In this paper, we introduce CoWoS-L, a new architecture in the CoWoS family, to address the large Si interposer defect-driven yield loss concern. The interposer of CoWoS-L includes multiple local Si interconnect (LSI) chiplets and global redistribution layers (RDL) to form a reconstituted interposer (RI) to replace a monolithic silicon interposer in CoWoS-S. The LSI chiplet inherits all the attractive features of Si interposer by retaining sub-micron Cu interconnects, through silicon vias (TSV), and embedded deep trench capacitor (eDTC) to ensure good system performance, while avoids the issues associated with one large Si interposer, such as yield loss. Furthermore, through insulator via (TIV) is introduced in the RI as vertical interconnect to provide a low insertion loss path than TSV. CoWoS-L with 3x reticle size (~2500 mm<sup>2</sup>) interposer carried multiple SoC/chiplet dies and 8 HBMs has been successfully demonstrated. The electrical characteristics and component level reliability are reported. The stable reliability results and excellent electrical performance indicate that the CoWoS-L architecture will continue the scaling momentum of CoWoS-S to meet the demand of future 2.5D SiP systems for HPC and AI deep learning.

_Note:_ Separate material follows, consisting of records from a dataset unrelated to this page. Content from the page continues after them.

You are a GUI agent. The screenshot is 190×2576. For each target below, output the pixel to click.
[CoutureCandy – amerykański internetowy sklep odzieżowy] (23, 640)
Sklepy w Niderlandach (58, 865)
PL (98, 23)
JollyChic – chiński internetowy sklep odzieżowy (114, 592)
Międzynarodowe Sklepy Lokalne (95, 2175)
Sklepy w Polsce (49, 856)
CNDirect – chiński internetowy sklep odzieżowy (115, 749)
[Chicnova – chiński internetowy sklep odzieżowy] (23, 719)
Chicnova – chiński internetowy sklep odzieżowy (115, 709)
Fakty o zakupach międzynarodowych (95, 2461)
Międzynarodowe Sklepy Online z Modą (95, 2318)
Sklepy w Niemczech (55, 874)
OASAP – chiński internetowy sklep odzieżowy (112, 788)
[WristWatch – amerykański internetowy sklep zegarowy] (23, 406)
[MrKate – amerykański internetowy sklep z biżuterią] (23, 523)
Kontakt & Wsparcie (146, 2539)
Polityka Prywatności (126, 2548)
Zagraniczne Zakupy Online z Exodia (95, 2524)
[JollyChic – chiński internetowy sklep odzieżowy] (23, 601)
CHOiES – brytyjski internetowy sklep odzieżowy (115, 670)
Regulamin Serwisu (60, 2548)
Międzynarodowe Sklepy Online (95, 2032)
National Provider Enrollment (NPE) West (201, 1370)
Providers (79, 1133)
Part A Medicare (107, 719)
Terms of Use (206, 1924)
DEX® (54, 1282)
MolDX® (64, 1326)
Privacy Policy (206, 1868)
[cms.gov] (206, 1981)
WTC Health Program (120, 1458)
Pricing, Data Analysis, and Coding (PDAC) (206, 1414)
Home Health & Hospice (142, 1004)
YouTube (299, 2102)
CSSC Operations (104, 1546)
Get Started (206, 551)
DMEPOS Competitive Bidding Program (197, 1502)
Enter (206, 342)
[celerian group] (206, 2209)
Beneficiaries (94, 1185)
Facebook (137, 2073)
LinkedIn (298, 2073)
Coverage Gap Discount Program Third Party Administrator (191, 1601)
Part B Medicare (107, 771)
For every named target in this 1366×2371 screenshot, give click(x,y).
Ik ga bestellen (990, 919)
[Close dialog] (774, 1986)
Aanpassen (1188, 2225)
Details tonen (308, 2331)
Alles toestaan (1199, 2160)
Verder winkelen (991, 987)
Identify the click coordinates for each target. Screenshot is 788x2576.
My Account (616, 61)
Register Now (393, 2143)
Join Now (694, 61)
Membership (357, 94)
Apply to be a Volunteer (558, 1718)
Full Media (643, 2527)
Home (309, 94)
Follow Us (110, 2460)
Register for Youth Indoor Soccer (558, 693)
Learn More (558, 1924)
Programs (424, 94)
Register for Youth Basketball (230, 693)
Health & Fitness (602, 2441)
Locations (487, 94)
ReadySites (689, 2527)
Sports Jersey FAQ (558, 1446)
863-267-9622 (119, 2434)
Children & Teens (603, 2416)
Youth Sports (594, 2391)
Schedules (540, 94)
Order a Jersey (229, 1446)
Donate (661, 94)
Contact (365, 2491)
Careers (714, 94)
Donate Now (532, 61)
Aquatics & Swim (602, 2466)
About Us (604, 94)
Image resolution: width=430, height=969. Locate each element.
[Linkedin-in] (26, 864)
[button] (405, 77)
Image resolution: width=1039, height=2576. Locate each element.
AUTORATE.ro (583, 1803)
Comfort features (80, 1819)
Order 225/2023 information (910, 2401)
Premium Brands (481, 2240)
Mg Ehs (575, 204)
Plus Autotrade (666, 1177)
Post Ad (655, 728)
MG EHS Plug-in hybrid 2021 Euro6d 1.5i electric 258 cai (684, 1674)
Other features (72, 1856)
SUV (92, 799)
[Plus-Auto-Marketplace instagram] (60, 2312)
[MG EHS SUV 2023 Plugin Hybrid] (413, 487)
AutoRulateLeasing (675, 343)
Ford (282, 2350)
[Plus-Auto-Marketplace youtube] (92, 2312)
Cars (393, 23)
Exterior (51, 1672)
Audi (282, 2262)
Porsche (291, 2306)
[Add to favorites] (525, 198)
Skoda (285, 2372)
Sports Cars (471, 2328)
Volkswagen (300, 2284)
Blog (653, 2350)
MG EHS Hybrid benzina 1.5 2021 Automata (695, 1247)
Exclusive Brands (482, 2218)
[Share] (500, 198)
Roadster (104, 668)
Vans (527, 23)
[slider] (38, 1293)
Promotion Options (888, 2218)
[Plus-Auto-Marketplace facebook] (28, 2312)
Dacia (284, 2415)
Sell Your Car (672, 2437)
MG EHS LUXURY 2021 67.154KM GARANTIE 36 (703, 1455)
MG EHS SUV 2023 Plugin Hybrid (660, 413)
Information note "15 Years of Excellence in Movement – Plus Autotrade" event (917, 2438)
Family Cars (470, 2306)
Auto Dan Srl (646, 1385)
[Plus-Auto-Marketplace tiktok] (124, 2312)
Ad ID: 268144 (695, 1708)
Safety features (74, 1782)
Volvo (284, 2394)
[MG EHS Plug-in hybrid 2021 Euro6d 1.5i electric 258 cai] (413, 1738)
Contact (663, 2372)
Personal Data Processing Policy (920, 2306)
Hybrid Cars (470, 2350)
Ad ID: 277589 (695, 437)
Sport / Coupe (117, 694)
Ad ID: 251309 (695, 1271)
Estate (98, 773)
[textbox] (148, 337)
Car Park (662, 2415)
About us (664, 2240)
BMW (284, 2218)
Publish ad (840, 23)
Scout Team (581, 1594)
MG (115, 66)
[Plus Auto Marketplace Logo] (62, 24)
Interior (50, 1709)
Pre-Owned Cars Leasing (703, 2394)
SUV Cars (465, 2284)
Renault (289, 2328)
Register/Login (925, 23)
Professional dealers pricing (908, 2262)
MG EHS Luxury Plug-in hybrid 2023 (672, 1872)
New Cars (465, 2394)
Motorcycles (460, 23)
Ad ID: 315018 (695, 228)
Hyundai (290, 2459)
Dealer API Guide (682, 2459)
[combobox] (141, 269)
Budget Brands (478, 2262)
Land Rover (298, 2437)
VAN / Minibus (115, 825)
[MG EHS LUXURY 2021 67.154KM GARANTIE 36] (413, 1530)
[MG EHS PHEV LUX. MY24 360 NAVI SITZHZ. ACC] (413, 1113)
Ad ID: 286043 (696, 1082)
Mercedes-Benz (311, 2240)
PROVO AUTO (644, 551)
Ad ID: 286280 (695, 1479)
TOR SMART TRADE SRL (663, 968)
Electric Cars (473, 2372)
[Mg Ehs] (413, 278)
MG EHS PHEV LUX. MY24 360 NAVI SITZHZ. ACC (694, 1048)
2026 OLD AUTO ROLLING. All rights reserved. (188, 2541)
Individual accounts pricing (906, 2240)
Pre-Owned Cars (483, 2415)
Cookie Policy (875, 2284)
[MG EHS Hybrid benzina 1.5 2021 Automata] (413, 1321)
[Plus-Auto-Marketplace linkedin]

## Keywords— CoWoS, HPC, SiP, AI, MCM, TSV, TIV, eDTC

# I. INTRODUCTION

The advancement of artificial intelligence (AI) has been booming in the recent years at an unprecedented pace. The applications associated with the accessibility of deep learning and big data analysis are growing to drive more bandwidth for the HPC system. Not only the data processing speed in SoC itself needs to be increased, the data transmission bandwidth between SoC and memory also plays a key role in HPC systems which process big data in the parallel processing architecture. The pursuit of high bandwidth and low signal latency interconnect become increasingly critical in high density heterogeneous integration. Among the advanced packaging and 3DIC technologies developed in recent years [1-4], the 2.5D CoWoS platform has been widely adopted by HPC and AI system for its unique capabilities of large integration area, high bandwidth memory (HBM) compatibility and rich options for passives and interconnects,



Fig. 1. CoWoS development progress

In a typical CoWoS process, top dies of known-good logic SoC and HBM are integrated in a side-by-side manner on a Si interposer wafer through  $\mu$ -bumps at a pitch around 30 to 60 um. Before the above chip-on-wafer (CoW) process, the Si interposer is pre-formed with multi-layer interconnect, TSV and eDTC in a wafer fab environment. The CoW wafer is then diced into individual CoW modules based on the interposer size, and are assembled to a package substrate to form the SiP. The introduction of Si interposer between the top dies and substrate promises a finer interconnect pitch, shorter horizontal path to ensure better signal integrity (SI) and power integrity (PI). Two and four mask photolithography stitching were developed in the previous CoWoS generations to scale Si interposer up to an area equivalent to three full reticle size (3x, or ~2500 mm<sup>2</sup>). Note that, in this paper, one reticle size is defined as ~830 mm<sup>2</sup>, which derives from 25.52 mm x 32.52 mm, the maximum accessible field area for a lithography scanner. CoWoS-S, Si interposer based CoWoS technology, has been qualified for a record-high number of 3 SoC/chiplet dies and 8 HBMs [1, 5]. While continuous increase of Si interposer size is still an option for next generation CoWoS scaling up to 4x (~3300 mm<sup>2</sup>), challenges emerge from productivity and reliability aspects. The complexity of lithography process beyond 4-mask stitching brings a great deal of throughput penalty for the interposer fabrication. Control of stitching error at field boundaries of different masks is also challenging [6]. In addition, a monolithic Si interposer at such a large size brings up yield concern, especially the gross die count per wafer is dramatically decreasing beyond 3x. Hence, CoWoS-S scaling towards fourtime reticle size (~3320 mm<sup>2</sup>) or beyond is extremely challenging in terms of production and reliability.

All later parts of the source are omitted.